Solving the mystery of gamma-ray bursts

Science @ NASA
Answer to powerful cosmic bursts remains elusive

Chandra Images:
Gamma Ray Bursts

Printable Field Guide:
Gamma Ray Bursts

Gamma Ray Bursts
Compton Gamma Ray Observatory
Compton Gamma Ray Observatory
Credit: NASA

Cosmic gamma ray bursts (GRBs) were discovered by accident in the late 1960's by satellites designed to detect gamma rays produced by atomic bomb tests on Earth. The GRBs appear first as a brilliant flash of gamma rays, that rises and falls in a matter of minutes. These bursts are often followed by afterglows at X-ray, optical and radio wavelengths.

A major leap forward in understanding the source of cosmic GRBs was made when the Burst and Transient Source Experiment (BATSE) was launched aboard the Compton Gamma Ray Observatory in 1991.

BATSE had an all-sky monitor that was capable of detecting a GRB virtually anywhere in the sky. Over a period of 9 years BATSE recorded thousands of GRBs, about 1 per day. Among other things, these results showed that the bursts occurred at random all over the sky. If the bursts were associated with objects in our Milky Way Galaxy, they would not show such a universal distribution. Rather, they would be concentrated along the plane of our galaxy like most of the matter in the Milky Way. The BATSE data was so good that it allowed astronomers to also rule out the possibility that the GRBs might be originating in the halo of our galaxy.

Gamma Ray Burst 2704 BATSE
2704 BATSE Gamma Ray Burst (Credit: NASA)

Beppo-Sax Satellite
Beppo-Sax Satellite
Gamma Ray Burst
Artist's concept of
a gamma-ray burst
(Credit: STScI)

In 1997, astronomers were able to use the Beppo-Sax satellite to refine the location of several GRBs by observing their X-ray afterglow. Then the Hubble Space Telescope and other optical telescopes were used to study the optical afterglow of the GRBs and were able to precisely locate them in galaxies billions of light years from Earth.
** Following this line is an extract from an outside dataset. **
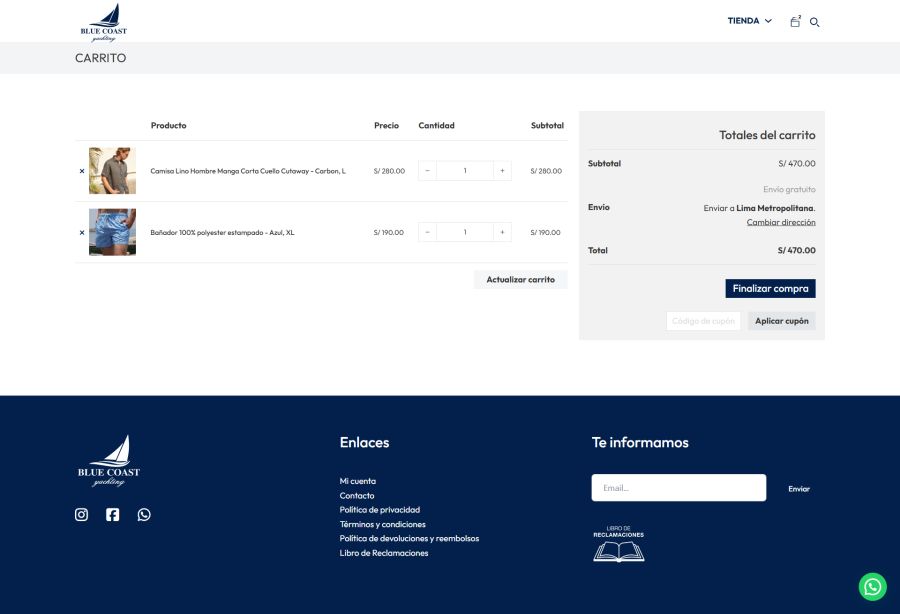900x614 pixels.
Task: Visit Instagram via the footer icon
Action: (81, 514)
At such great distances, a GRB must produce enormous amounts of energy. While at their peak, which lasts only a few seconds, they have a power output that is comparable to that of all the galaxies in the universe!
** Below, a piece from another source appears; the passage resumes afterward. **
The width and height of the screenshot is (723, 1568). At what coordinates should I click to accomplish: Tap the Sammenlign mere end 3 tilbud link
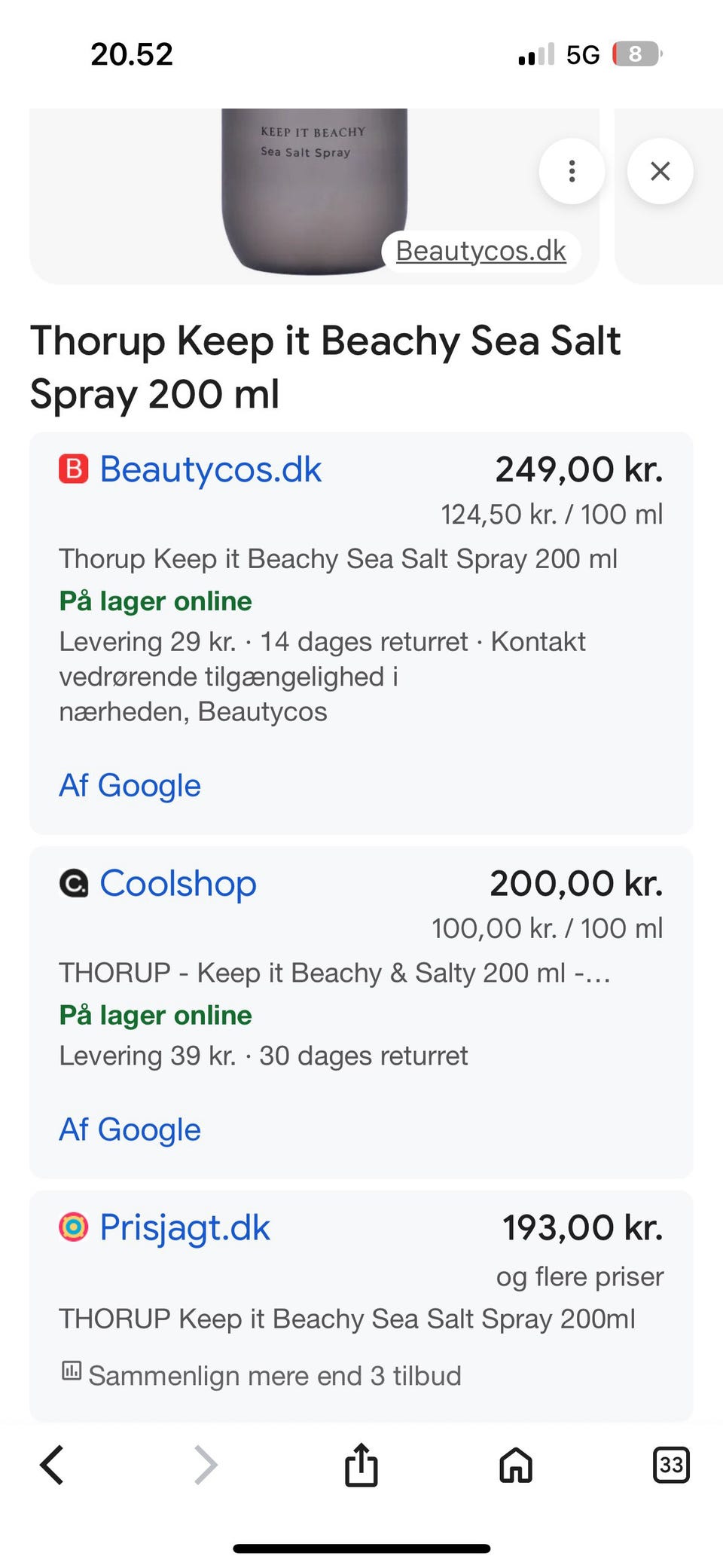(x=274, y=1376)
The source of this tremendous energy is unknown. Astronomers have developed a model – the fireball model – that explains the time variation of the bursts, and the shift of the peak radiation to progressively lower energies reasonably well. The model involves matter moving at near the speed of light that collides with other material in the vicinity.

What is the source of this rapidly moving matter? Theories include the merging of neutron stars, or black holes, or the collapse of an extremely massive star to produce what has been called a hypernova.

Chandra image of GRB991216

In one variation of this model, the collapsed core forms a spinning black hole. As surrounding material falls toward this black hole, intense beams of high energy particles and neutrinos eject matter at nearly the speed of light. It is this matter that produces the gamma ray fireball.

X-ray observatories such as Chandra should help to solve the mystery of gamma ray bursts. By studying the X-ray afterglow, they can measure the amount of gas in the vicinity of the burst, and tell which elements are present. This should help to pin down which theory is correct. For example, the Chandra observation of GRB991216 provides evidence for a large, iron-rich cloud moving away from the site of the burst. Although much more work needs to be done, this observation would appear to support the hypernova model.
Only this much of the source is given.